Depuis 1958, une soixantaine d’organisations ont été dissoutes par les autorités. Parmi elles figurent le Front de libération nationale de la Corse (FLNC, interdit en 1983) ou encore Unité radicale, interdite en 2002 à la suite de la rocambolesque tentative d’assassinat de Jacques Chirac par un de ses membres, Maxime Brunerie. Forsanne Alizza, un mouvement islamiste, a été la dernière organisation à avoir subi les conséquences d’une telle mesure. Mais l’efficacité de ces interdictions est mise en doute. Elles compliqueraient le travail des services de renseignement, expliquent certains. Il est en effet plus facile de surveiller les individus réputés dangereux quand ils agissent dans le cadre d’organisations structurées. Autre argument avancé notamment par Olivier Besancenot, l’ancien chef de file du NPA : « Un groupe […] dissous va se reformer le lendemain même, avec un autre nom », a-t-il assuré au micro de France Info. De fait, le Bloc identitaire a bien été créé par d’anciens membres d’Unité radicale. En butte à une demande d’interdiction de son organisation, demandée notamment par Jean-Jack Queyranne, président PS de la Région Rhône-Alpes, Alexandre Gabriac, le président des Jeunesses nationalistes, organisation ultra basée à Lyon, minore d’ailleurs la menace : « Une dissolution ne pourra pas porter atteinte au développement de nos idées et au bon fonctionnement de notre mouvement », fanfaronne celui qui a été exclu du FN après un cliché le montrant en train d’effectuer un salut nazi. La dissolution d’Unité radicale en 2002 aura tout de même éloigné définitivement de la mouvance extrémiste certains militants, notent des observateurs de l’extrême droite. Elle a aussi permis de maintenir hors de la légalité ceux qui entendaient poursuivre dans la même voie de violence. Le recours à la dissolution n’est donc pas aussi vain qu’on le dit. Coprésident du Parti de gauche, Jean-Luc Mélenchon la justifie, quant à lui, par des considérations historiques : « La France est le seul pays qui, avant-guerre, avait dissous les ligues fascistes. C’est la raison pour laquelle nous n’avons jamais eu de prise du pouvoir […] par les fascistes », a-t-il expliqué sur RMC.

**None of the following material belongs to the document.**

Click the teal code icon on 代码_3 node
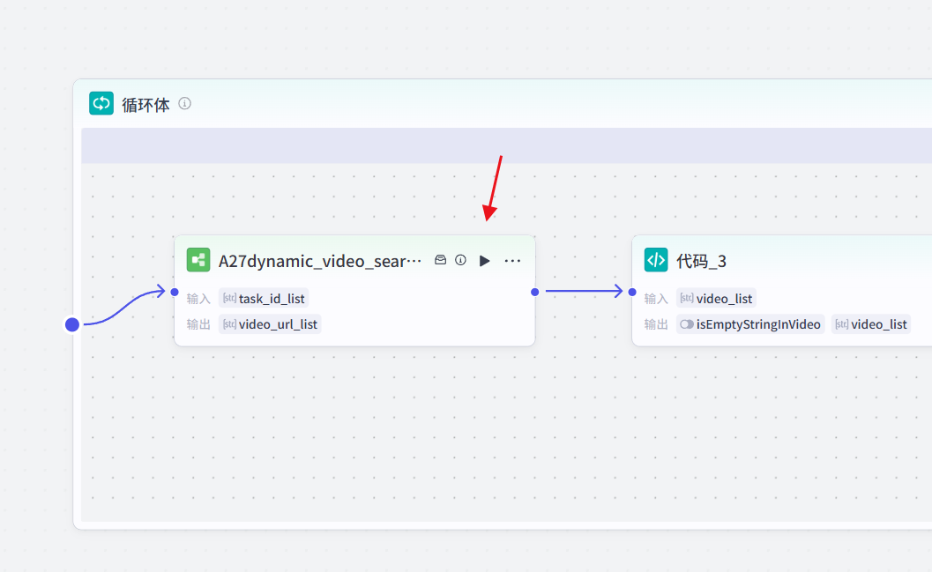Viewport: 932px width, 572px height. tap(656, 260)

Décider de dissoudre, c’est rappeler que le recours à la violence n’est pas tolérable dans la confrontation politique, et que les discours provoquant à la haine et à la violence n’ont pas droit de cité dans le débat public. Mais la seule dissolution des JNR ne suffira pas. Le gouvernement devra nécessairement se pencher sur le cas de Troisième Voie ou sur celui des Jeunesses nationalistes. On comprendrait mal que l’exécutif n’interdise pas le mouvement d’Alexandre Gabriac, dont le site Internet contient des tracts au contenu explicite. Un d’entre eux affirme la nécessité de « détruire un par un les vices qui empoisonnent notre race » (sic) et de « combattre les droits de l’homme et leur fausse conception de la liberté ». Les membres des Jeunesses nationalistes sont exhortés à se réapproprier la nation. Une chose qui ne leur semble possible « qu’en rupture totale avec la démocratie »…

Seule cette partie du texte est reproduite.